Samantha Allen (born 17 October 1988) is an English professional wrestler. She is most well known for her time in WWE where she performed on the NXT UK brand under the ring name Nina Samuels.

Professional wrestling career

British Empire Wrestling (2014–2017) 
Samuels began wrestling for British Empire Wrestling (BEW) in 2014. On 19 September at BEW/RCW Britain's Rising 2, Samuels teamed with Kirsty Love in a tag match against to Dragonita and Shanna. She returned at BEW Britain's Rising IV in a match against the reigning champion Leah Owens for the Revolution Championship Wrestling's Women's title.
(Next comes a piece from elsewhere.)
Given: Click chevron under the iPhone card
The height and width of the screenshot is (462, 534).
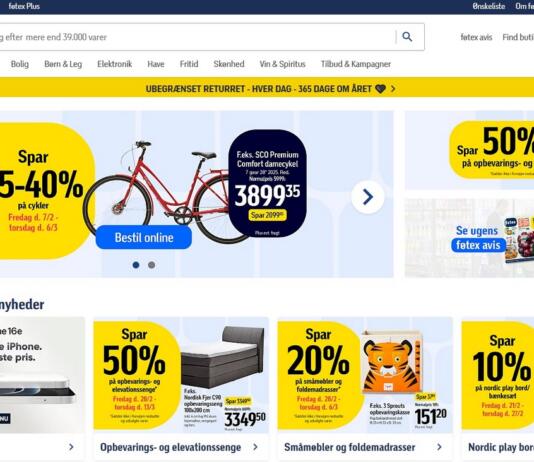Looking at the screenshot, I should (71, 447).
Samuels competed on 3 June at the 2017 International Grand Prix three-way match against Christi Jaynes and Shotzi Blackheart.

Pro-Wrestling: EVE (2017–2018) 
Samuels debuted on 18 February in Pro-Wrestling: EVE at EVE A Day at the Resistance, where she teamed with Meiko Satomura and Shanna in a tag match losing to Emi Sakura, Erin Angel and Nixon Newell. She won the Wildcard Ladder Match at the 1st Wrestle Queendom in 2018, and cashed in her contract during a match between Charlie Morgan and Kay Lee Ray, pinning Morgan to win the Pro-Wrestling: Eve Championship.

WWE

NXT UK (2018–2022) 
On 25 August 2018, Samuels competed in the NXT UK Women's Championship Tournament First Round where she was defeated by Dakota Kai. On 23 January 2019, Samuels faced Lana Austin where Samuels was victorious. Samuels faced Toni Storm for the WWE NXT UK's Women's Championship on 19 April. She competed in the 12 person WWE NXT UK Women's Title #1 Contendership Battle Royal on 14 June where Kay Lee Ray was victorious. On 12 November 2020, Samuels went up against Xia Brookside. In the match, Samuels attempted to fake a knee injury but this backfired when Brookside rolled her up for the quick win. After the match, however, Samuels still gained the upper hand by assaulting Brookside at ringside. The feud between Samuels and Brookside would continue week on week. Notably, Samuels cost Brookside a match against Isla Dawn on 10 December 2020. Eventually, the two faced again on 4 February 2021 episode of NXT UK, where Samuels was victorious after hitting Brookside with her handbag. Brookside demanded a rematch where the loser becomes the winner's personal assistant for a whole month. And on 25 February, Brookside defeated Samuels in that match. Throughout March, Samuels would be forced to work as Brookside's assistant.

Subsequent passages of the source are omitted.